DIRECTIONS —
**1.** List every distinct username that heads a post in the forum thread on filtering.
**2.** Extend the forum thread on filtering from the point where it stops.

DOCUMENT TEXT —
* BEGIN *

# Filtering



## booboo (Nov 6, 2014)

I recently got an all in one wine pump and love it. I took a the recommendation and got the cartridge filter as recommended. I used it two weeks ago on a batch of mead with a 1 micron filter. After filtering I bottled the mead. It looks nice and clear but I am getting a dusting of sediment on the bottom of the bottles already. I would have thought a 1 micron filter would have removed enough that this wouldn't happen. I filter beer with a 5 micron plate filter and don't get any settlement. Any ideas?


----------



## dralarms (Nov 6, 2014)

In order to get absolute filtering you need a .50 absolute filter, ain't worth it. Just filter your wine and wait 2 weeks before bottling. I almost always have a light dusting in the bottom of a carboy. Got a Muscadine right now that was filtered twice and checked today and I got a 1/2 inch layer on the bottom.


----------



## booboo (Nov 6, 2014)

I have a Buon Vino super jet filter that I have been using for years. I never had any settlement after using it. Maybe I can rig the all in one to suck the wine through the super jet filters.


----------



## vacuumpumpman (Nov 6, 2014)

I agree with Dralarms -

Give it some time - I can point to you where to get .45 micron filters for approx 10 dollars or so. Yes beer will not drop out as fast as wine - remember that you should only filter your wine once it is clear enough to read a newspaper through it. It is designed to polish your wine - 

can you give any more details about what you are trying to clear ?


----------



## DoctorCAD (Nov 6, 2014)

Filtering should only be done on perfectly still and clean wine. Its not meant to pull everything out ' just polish a finished wine. At least home filtering...


----------



## booboo (Nov 6, 2014)

vacuumpumpman said:


> I agree with Dralarms -
> 
> Give it some time - I can point to you where to get .45 micron filters for approx 10 dollars or so. Yes beer will not drop out as fast as wine - remember that you should only filter your wine once it is clear enough to read a newspaper through it. It is designed to polish your wine -
> 
> can you give any more details about what you are trying to clear ?



I like to filter wine right before bottling to avoid settlement. 

The wine was clear enough to read a newspaper. Maybe the wine snuck around the filter? Maybe the filter was defective???


----------



## Runningwolf (Nov 6, 2014)

There should not be any fall out after filtering with a 1 micron filter or tighter. There is something else going on like tartrates.


----------



## ffemt128 (Nov 7, 2014)

* END *

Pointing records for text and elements
* BEGIN *

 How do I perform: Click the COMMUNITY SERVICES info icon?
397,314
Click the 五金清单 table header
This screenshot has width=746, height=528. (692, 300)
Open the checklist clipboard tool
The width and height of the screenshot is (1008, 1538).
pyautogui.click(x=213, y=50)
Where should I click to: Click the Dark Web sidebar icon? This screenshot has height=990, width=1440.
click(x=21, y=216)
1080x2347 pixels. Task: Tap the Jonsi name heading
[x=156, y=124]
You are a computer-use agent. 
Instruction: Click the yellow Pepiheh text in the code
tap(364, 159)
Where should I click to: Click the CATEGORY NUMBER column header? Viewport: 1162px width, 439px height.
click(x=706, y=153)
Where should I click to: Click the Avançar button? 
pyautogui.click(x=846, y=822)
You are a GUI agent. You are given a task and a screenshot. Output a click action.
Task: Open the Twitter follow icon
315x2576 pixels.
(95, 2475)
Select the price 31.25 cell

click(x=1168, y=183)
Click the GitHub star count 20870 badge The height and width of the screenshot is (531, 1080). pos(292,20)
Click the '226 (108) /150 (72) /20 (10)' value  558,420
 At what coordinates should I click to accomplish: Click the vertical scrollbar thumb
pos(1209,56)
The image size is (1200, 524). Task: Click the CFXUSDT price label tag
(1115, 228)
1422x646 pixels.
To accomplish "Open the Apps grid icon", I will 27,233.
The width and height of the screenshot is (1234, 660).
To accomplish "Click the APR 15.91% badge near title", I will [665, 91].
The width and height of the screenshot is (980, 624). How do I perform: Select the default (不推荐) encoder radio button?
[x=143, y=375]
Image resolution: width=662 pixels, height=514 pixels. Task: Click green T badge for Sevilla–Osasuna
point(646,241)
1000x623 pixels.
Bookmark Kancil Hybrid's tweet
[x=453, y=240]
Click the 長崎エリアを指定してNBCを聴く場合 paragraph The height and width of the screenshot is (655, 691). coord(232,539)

* END *

ANSWERS IN ORDER —
**1.** booboo, dralarms, vacuumpumpman, DoctorCAD, Runningwolf, ffemt128

**2.**
Runningwolf said:


> There should not be any fall out after filtering with a 1 micron filter or tighter. There is something else going on like tartrates.


 

I agree with this. I had 2 batches of Bronze Muscadine that were crystal clear, filtered, then a year later tiny dark tartrate crystals even after cold stabilizing out doors in the winter for a month...


----------



## Boatboy24 (Nov 7, 2014)

I had an issue last year with my filter where it looked like wine could get in and through the housing without ever touching the filter. I couldn't understand why I still had fine sediment in a Torrontes and Chardonnay after running them through a 1 micron filter. I trashed it and bought a replacement. That has worked fine. The sediment was not tartrate crystals. It was very fine and I'd only notice it when I first picked up a bottle that had been on its side for a while. After a little movement, it dispersed throughout the bottle and was barely noticeable. Inspect your housing, particularly the lid.


----------



## vacuumpumpman (Nov 7, 2014)

Boatboy.
Was that caused because of the hard plastic end on the filter as discussed in tips and tricks using the whole house filter ?
I will put a link up later -
http://www.winemakingtalk.com/forum/f71/tips-tricks-using-whole-house-filter-37737/


----------



## Thig (Nov 7, 2014)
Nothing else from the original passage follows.